Maclear’s is a fascinating story in retrospect, knowing as we do now that he and others who voiced opinions critical of the war were closer to being on the right side of history than those who tried to shut them up. But some questions need to be asked: Why publish this book now? What is the value in saying “I told you so” when two million people lost their lives despite your efforts?
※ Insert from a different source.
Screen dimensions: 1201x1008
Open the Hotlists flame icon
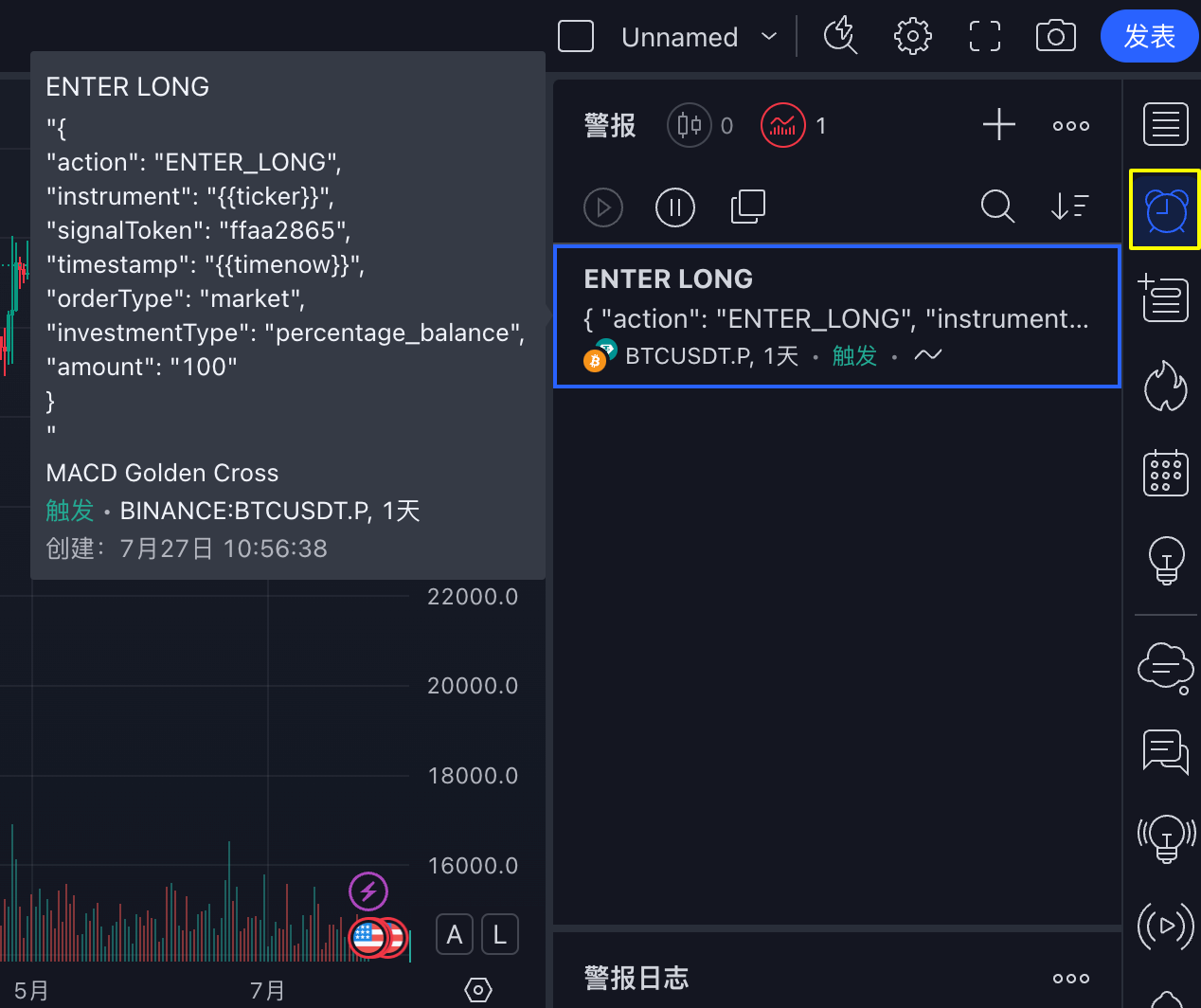pos(1165,387)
My answer is very personal. In 2003, I took some of the first photographs of Iraqi detainees, at a time when the Bush administration was still denying there was any Iraqi opposition to the Americans in Iraq. The pictures of hooded and roughed-up suspects were not published at the time, ostensibly because they could not have been representative of the real story on the ground, having been procured, as they were, by a sole Canadian freelancer. It was not until the horrific Abu Ghraib story broke, nearly a year later, that my photographs were widely published. In the meantime, some of the soldiers in my photographs had gone on to murder four Iraqi civilians, in what became one of the best-documented atrocities of the war. I have never been able to let go of the idea that had I pushed harder, tried harder, had more confidence, perhaps been more like Maclear, the story might have played out differently.

Guerrilla Nation: My Wars In and Out of Vietnam gives a strong sense of the persistence of the experience of war and how it might take more than a lifetime to process, particularly from the perspective of the war correspondent. That perspective is different from the experience of managers, in the newsroom or in war rooms, for whom the situation on the ground is less immediate. It is a difficult gap to bridge in any battle.
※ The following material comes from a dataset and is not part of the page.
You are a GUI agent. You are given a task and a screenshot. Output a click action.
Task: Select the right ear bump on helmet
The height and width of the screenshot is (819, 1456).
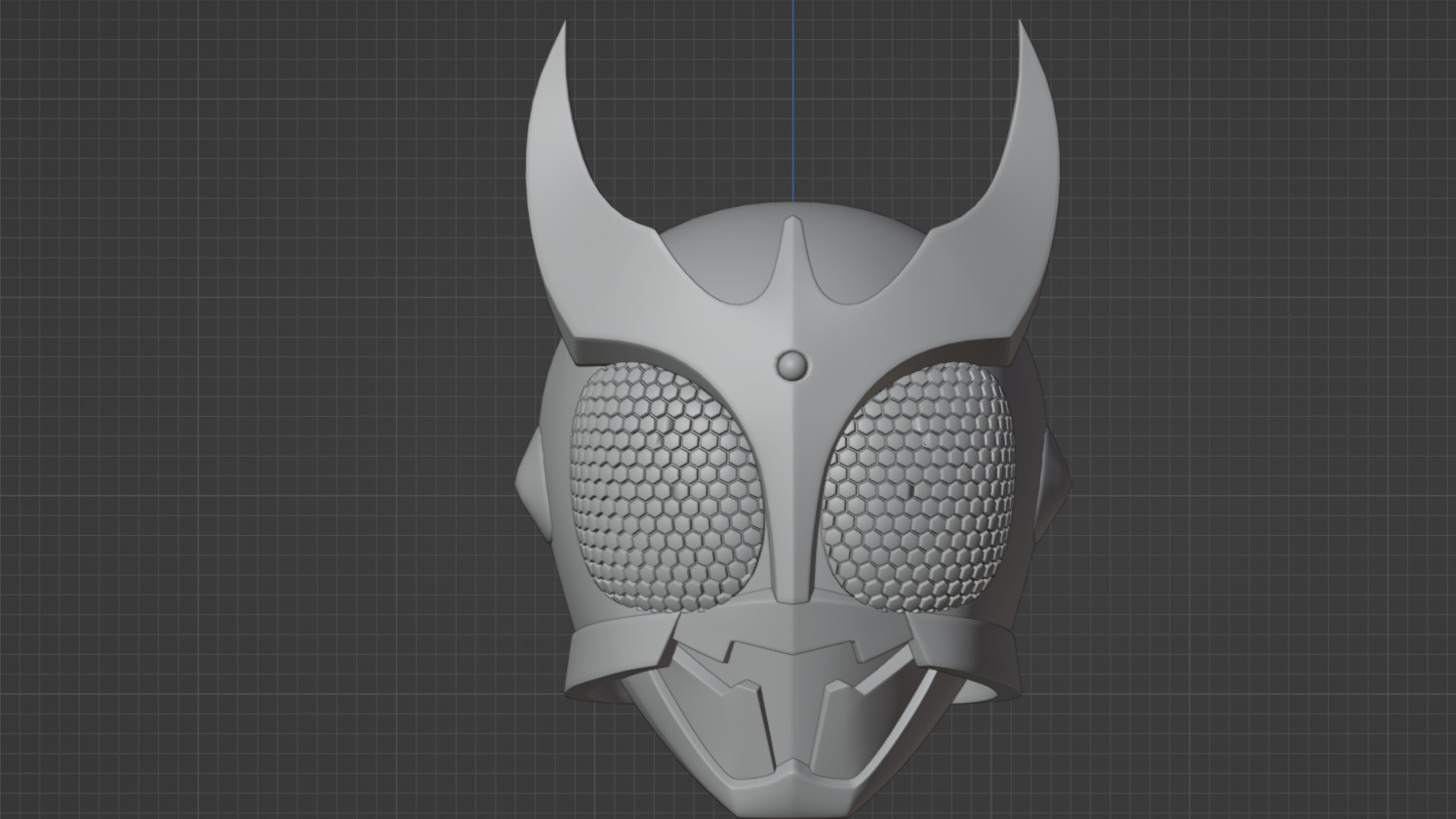[x=1060, y=478]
In 2012, at the age of 84, Maclear returned to Hanoi to research a possible film on the Ho Chi Minh Trail and to interview key figures such as Colonel Phan Huu Dai, who had spent ten years living on the trail during some of the most intense and devastating American bombing campaigns. As he sat listening to Colonel Dai that day more than 40 years after he had first set foot in North Vietnam, Maclear saw and heard things he had never heard in all the years he had covered the war: “Only now four decades later, could I sense the price paid, with never an end in sight, by the armies of the North … and though I rapidly took notes, personal memories took over.”
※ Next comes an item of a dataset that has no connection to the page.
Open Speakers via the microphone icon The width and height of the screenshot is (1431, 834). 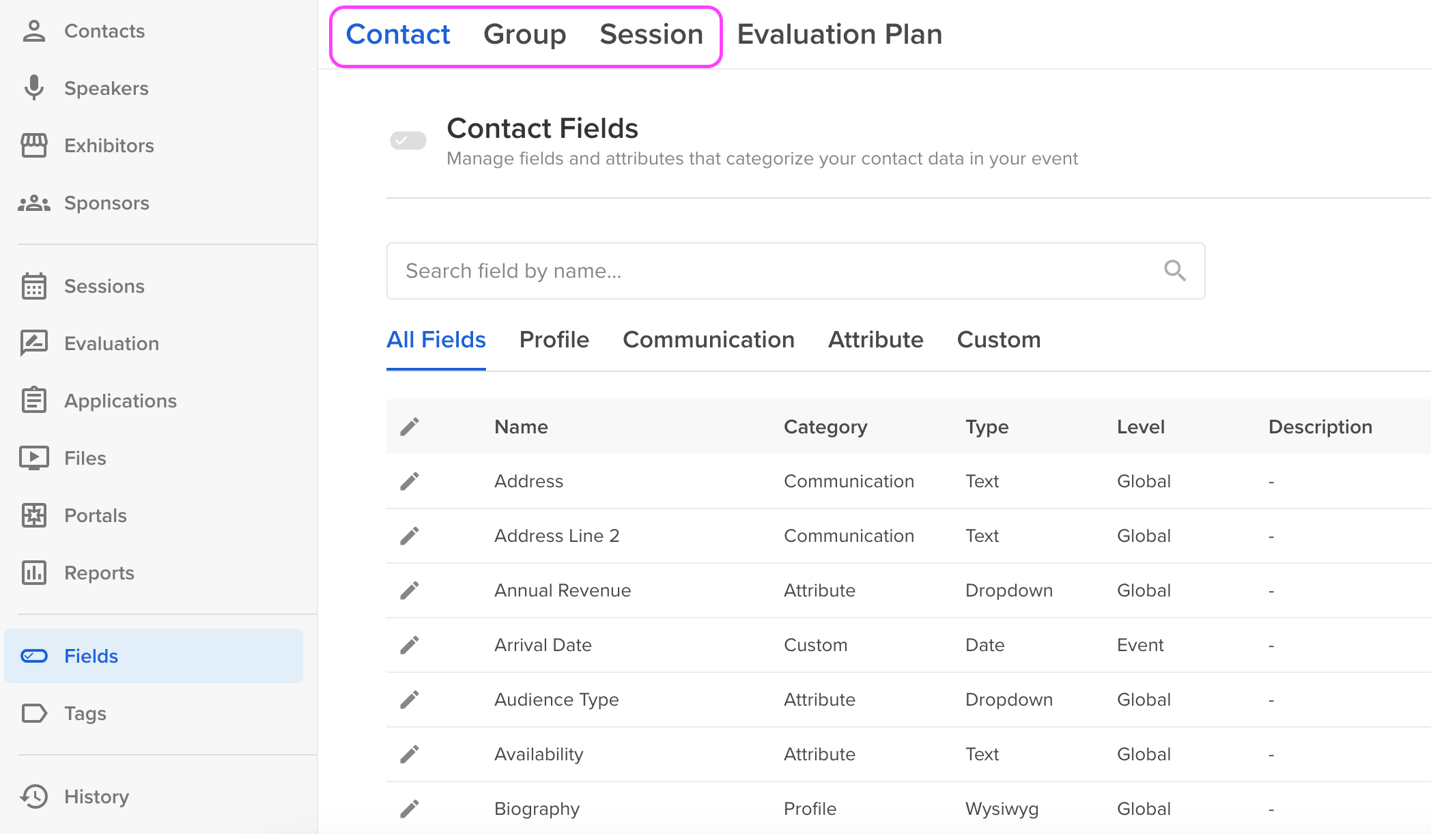coord(34,88)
The “memoir” (from memory, not made up) is the part we never see in the television documentary—it is, ironically, the part that often gets filled in by Hollywood movies about war correspondents. Guerrilla Nation is an insurance policy against other people’s versions of events; it is the story that backs up Maclear’s life’s work and says, “Look, I told this story and it is true and these are some of the effects that telling that story has had on me, and these are some of the things that happened because no one wanted to believe back then that my stories were true.” I also hope it finally brings Maclear some peace of
mind.

 

Rita Leistner is an interdisciplinary practitioner-theorist, an award-winning war photographer and documentarian with an MA in comparative literature from the University of Toronto, where she teaches the history of photojournalism and documentary photography. Her latest book, Looking for Marshall McLuhan in Afghanistan (Intellect, December 2013), applies the pioneering Canadian media theorist’s ideas on language and technology to contemporary warfare and smartphones.